The hilarious struggle is real
Here’s the thing that’s both funny and telling: these are models that can write code and pass bar exams. But ask one to navigate from Pallet Town to Pewter City? You might as well be asking a toddler to file your taxes. The report notes that earlier Claude models would just wander aimlessly, unable to get past the first town. It’s a stark reminder that “knowing” something in a training dataset is wildly different from being able to execute a plan in a dynamic, unpredictable environment. I think that’s the core insight. The AI might have the entire Pokémon wiki memorized, but turning that knowledge into a coherent, step-by-step journey to become the champion is a whole other beast. It’s clumsy. It gets stuck in menus. It forgets what it was doing. Sound familiar? It should—it’s basically how I play after not touching a game for six months.
Why Pokémon is the perfect AI sandbox
So why Pokémon? Why not a harder modern game? The article, citing an explanation from Perplexity AI, nails a few key reasons. First, it’s turn-based. This removes the need for lightning-fast reflexes, letting researchers isolate pure planning and reasoning. Second, it’s less constrained than old benchmarks like Pong or Atari games. There are hundreds of Pokémon, different paths, and countless strategies. This open-endedness exposes an AI’s weaknesses in a way a simple game of Pong never could. And finally, let’s be honest: it’s culturally familiar. Researchers grew up with it. They intuitively know what a “good” playthrough looks like, making it easier to evaluate failure. Plus, livestreams of an AI bumbling through Viridian Forest are just more entertaining to watch than a graph of accuracy percentages.
What this really tells us about AI’s limits
This isn’t just a quirky experiment. It’s exposing a fundamental gap in today’s large language models. As independent researcher Peter Whidden noted, these models “know almost everything about Pokémon” but can’t execute. They lack persistent, working memory and the ability to chain together hundreds of small decisions toward a distant goal. It’s the difference between having a perfect roadmap and actually driving the car across the country, dealing with traffic, detours, and your own need for a snack break. The success of specialized bots using methods like Monte Carlo Tree Search shows there are other paths to “intelligence” in games. But for the general-purpose LLMs we’re all talking about? Pokémon highlights that they’re brilliant assistants, but terrible independent operators when a task requires sustained, logical execution. That has huge implications for anyone hoping to deploy AI for complex, multi-step business or logistics tasks.
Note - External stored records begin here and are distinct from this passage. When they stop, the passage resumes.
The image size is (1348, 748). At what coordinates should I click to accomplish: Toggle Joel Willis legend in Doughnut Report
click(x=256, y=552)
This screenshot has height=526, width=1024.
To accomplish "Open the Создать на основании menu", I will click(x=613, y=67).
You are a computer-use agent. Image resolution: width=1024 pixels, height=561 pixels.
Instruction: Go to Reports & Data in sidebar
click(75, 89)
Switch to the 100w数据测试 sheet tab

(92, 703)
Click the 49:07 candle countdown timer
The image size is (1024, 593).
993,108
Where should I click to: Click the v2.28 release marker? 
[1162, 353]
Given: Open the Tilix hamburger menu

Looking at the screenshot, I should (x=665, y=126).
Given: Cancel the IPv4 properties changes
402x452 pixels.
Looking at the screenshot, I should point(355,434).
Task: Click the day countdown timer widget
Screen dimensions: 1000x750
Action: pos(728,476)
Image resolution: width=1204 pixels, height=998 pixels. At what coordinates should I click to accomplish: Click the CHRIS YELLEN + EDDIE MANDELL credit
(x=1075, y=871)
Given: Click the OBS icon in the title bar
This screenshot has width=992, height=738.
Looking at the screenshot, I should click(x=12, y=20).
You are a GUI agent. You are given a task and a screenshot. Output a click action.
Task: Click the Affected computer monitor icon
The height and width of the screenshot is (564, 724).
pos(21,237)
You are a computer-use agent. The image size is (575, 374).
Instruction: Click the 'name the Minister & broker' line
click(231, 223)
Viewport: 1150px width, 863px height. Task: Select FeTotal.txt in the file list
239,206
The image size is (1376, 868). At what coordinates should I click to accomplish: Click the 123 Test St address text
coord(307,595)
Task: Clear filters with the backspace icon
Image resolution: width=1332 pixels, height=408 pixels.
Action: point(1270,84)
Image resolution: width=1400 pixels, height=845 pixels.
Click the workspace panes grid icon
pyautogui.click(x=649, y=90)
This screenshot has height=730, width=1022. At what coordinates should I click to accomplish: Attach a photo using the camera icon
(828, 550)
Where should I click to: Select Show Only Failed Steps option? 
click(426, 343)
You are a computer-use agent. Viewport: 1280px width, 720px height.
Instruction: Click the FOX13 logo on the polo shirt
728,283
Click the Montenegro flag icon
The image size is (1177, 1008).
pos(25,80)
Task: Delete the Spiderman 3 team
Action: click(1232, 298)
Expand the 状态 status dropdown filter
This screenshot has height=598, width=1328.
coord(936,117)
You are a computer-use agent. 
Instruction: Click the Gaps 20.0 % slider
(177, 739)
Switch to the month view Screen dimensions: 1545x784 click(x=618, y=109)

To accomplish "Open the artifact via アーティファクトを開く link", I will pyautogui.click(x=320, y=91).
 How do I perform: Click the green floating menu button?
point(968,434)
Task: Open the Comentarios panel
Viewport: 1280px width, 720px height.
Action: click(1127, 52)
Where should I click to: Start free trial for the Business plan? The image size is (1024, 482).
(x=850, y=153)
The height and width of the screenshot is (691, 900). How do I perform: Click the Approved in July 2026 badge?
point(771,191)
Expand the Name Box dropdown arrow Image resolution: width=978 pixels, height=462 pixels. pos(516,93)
From social experiment to AI lab
It’s poetic, really. The article reminds us that this all has a precursor in the 2014 “Twitch Plays Pokémon” phenomenon, where millions of people collaboratively (and chaotically) input commands to play the game. That was a test of crowd-sourced, organic “intelligence.” Now, we’re testing silicon-based intelligence in the same digital arena. The game that taught a generation about type advantages and grinding levels is now teaching AI researchers about the boundaries of machine reasoning. It’s a fascinating full-circle moment for a 30-year-old franchise. The takeaway is clear: if you want to see if an AI can truly think ahead and adapt, don’t give it an exam. Give it a Game Boy and a copy of Pokémon Red. The results will be far more revealing, and honestly, a lot more fun to watch.